HackRF Blue is a cost-optimized of the open source HackRF One. It is a Software Defined Radio (SDR), you can think of it as a sound card for radio. It allows to observe and manipulate radio signals from ~1MHz up to 6GHz within a maximum bandwidth of 20MHz. We use it with GNU Radio on the PC which is a signal processing library that contains all we need to do using SDR. Gnuradio has a nice GUI, the Gnu Radio companion, that allows to start testing without having to write code (this GUI actually output a Python program). Getting into SDR is not easy, we have been looking at the Michael Ossmann’s SDR videos (I suggest you look at them if you want to learn about SDR!) and it helps a lot understanding what to do.
In this project I will go throw the step required to detect and decode the Crazyradio nRF24 signal. The beginning of the procedure can be used to detect and decode any radio device.
To test the HackRF we can just create a very simple python script that sends 10 packets per seconds with Crazyradio. I assumes that cflib is installed in your system. If not install it with "pip install cflib".
from crazyradio import Crazyradio
import time
cr = Crazyradio()
cr.set_channel(26)
cr.set_data_rate(cr.DR_1MPS)
while True:
cr.send_packet((0,1,2,3,4))
time.sleep(0.1)
Then we just tune HackRF to the Crazyradio frequency, and we can see the GFSK signal!

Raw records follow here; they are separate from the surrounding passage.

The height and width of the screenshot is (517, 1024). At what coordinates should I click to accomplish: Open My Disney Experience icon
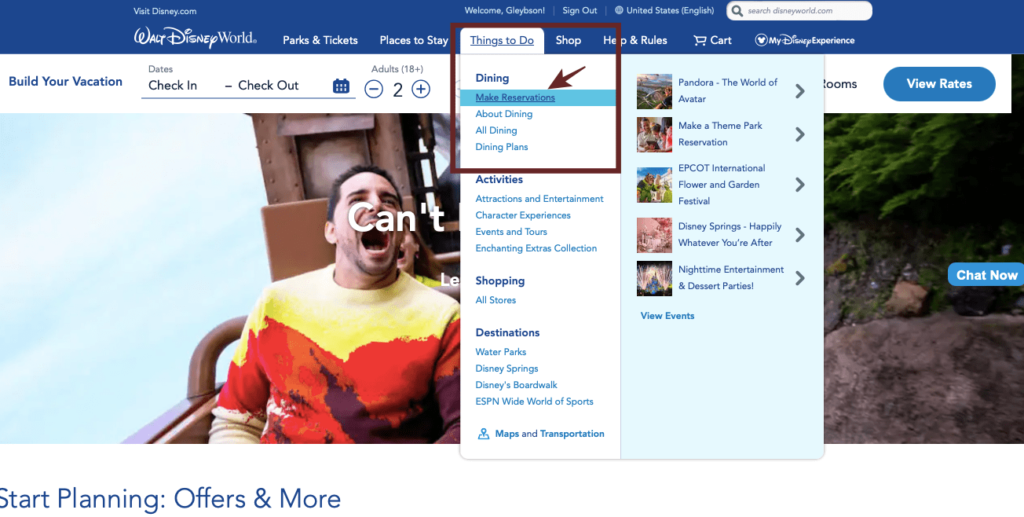click(x=762, y=41)
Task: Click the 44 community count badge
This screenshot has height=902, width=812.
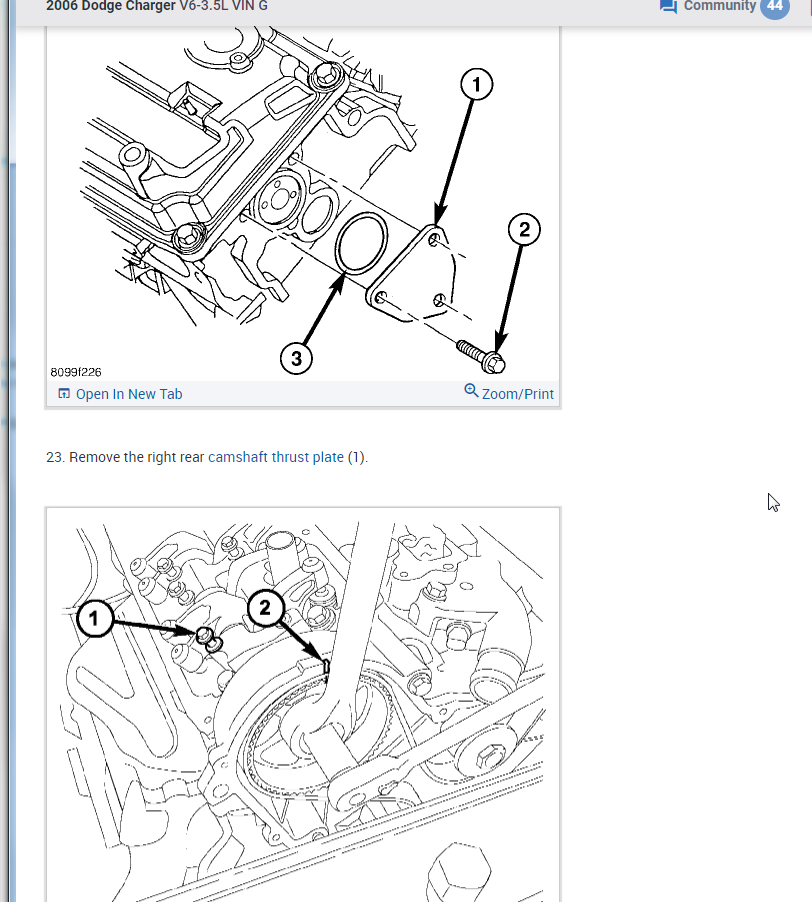Action: click(x=775, y=6)
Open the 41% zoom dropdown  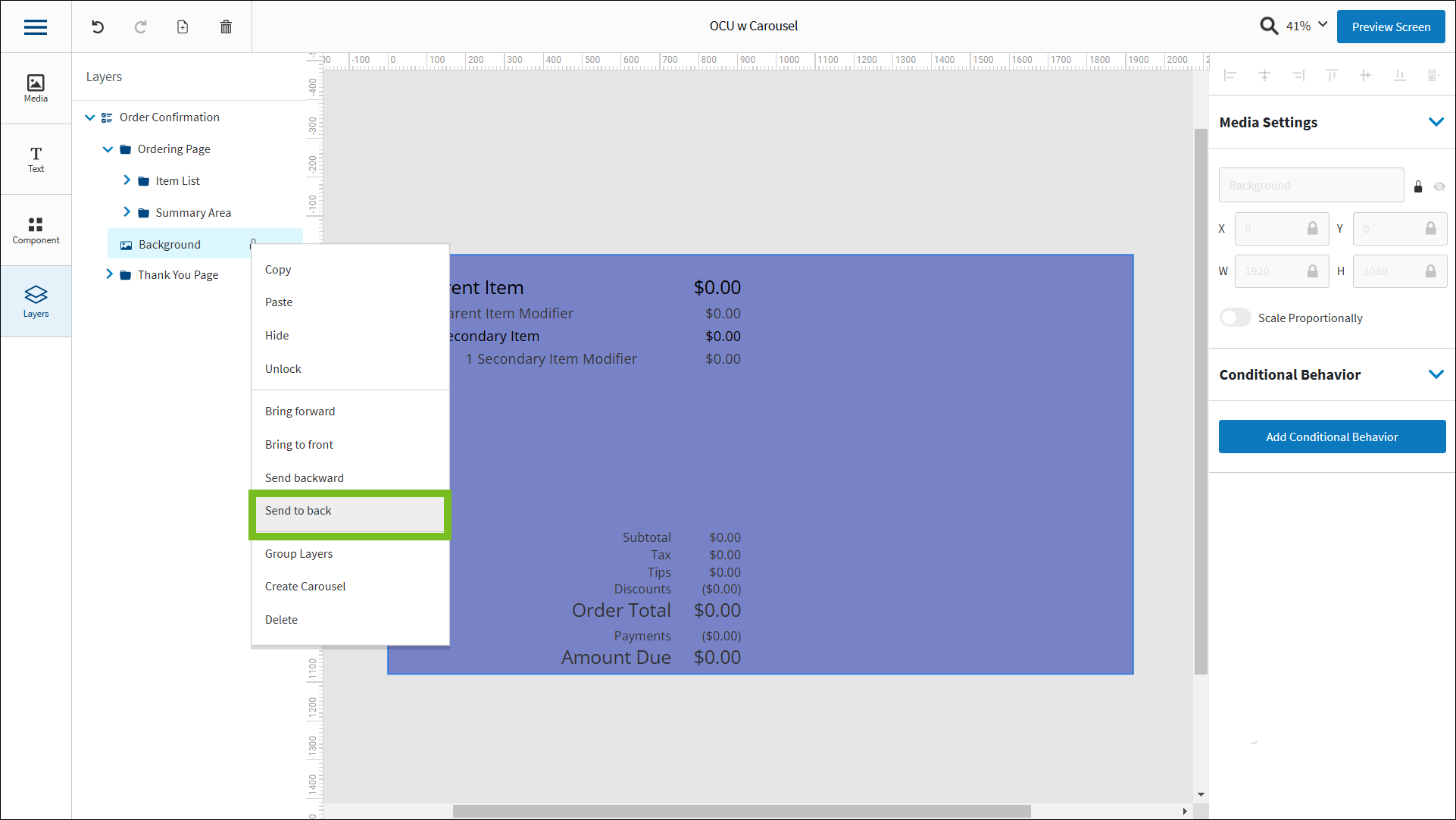tap(1323, 24)
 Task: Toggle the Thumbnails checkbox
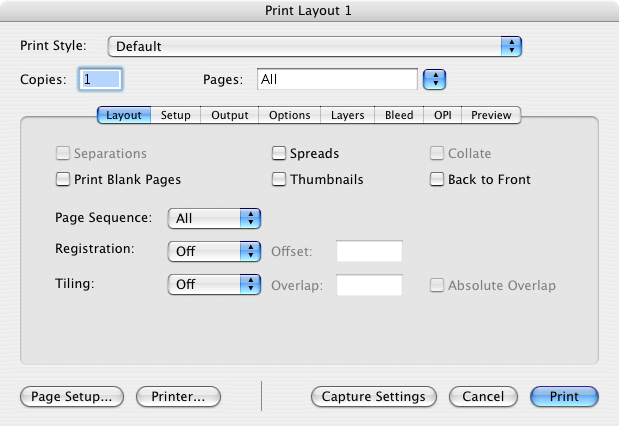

GFSK is a kind of Frequency Modulation. Which means that it should be a cosine wave of constant amplitude. So calulating the magnitude of the complex signal allows to locate data packets by setting the scope trigger:
Now that we can synchronize on a packet, we can add a filter and a quadrature demodulator to demodulate the fm signal and show the data packet (in green):
The preamble (series of 0101010101) is clearly visible followed by the radio address which is 0xe7e7e7e7e7. Now the ‘only’ things left would be to decode the packet. Hopefully for us Cyber Explorer already did the hard work and all we have to do is to send the demodulated data in a unix fifo and send the fifo in the decoder. This procedure is explained in the wiki. As a result we receives the packets:
As a conclusion we found that with the current setup we have a lot of packet lost. We also have a sniffer made out of an nRF51 evaluation kit and it gets much more packets so it is still preferred to analyse protocols. However we can still enhance the SDR algorithm and the 20MHz bandwidth of the HackRF will allow us to sniff on many channels at once, making it perfect to debug channel hopping when we implement it for the Crazyflie.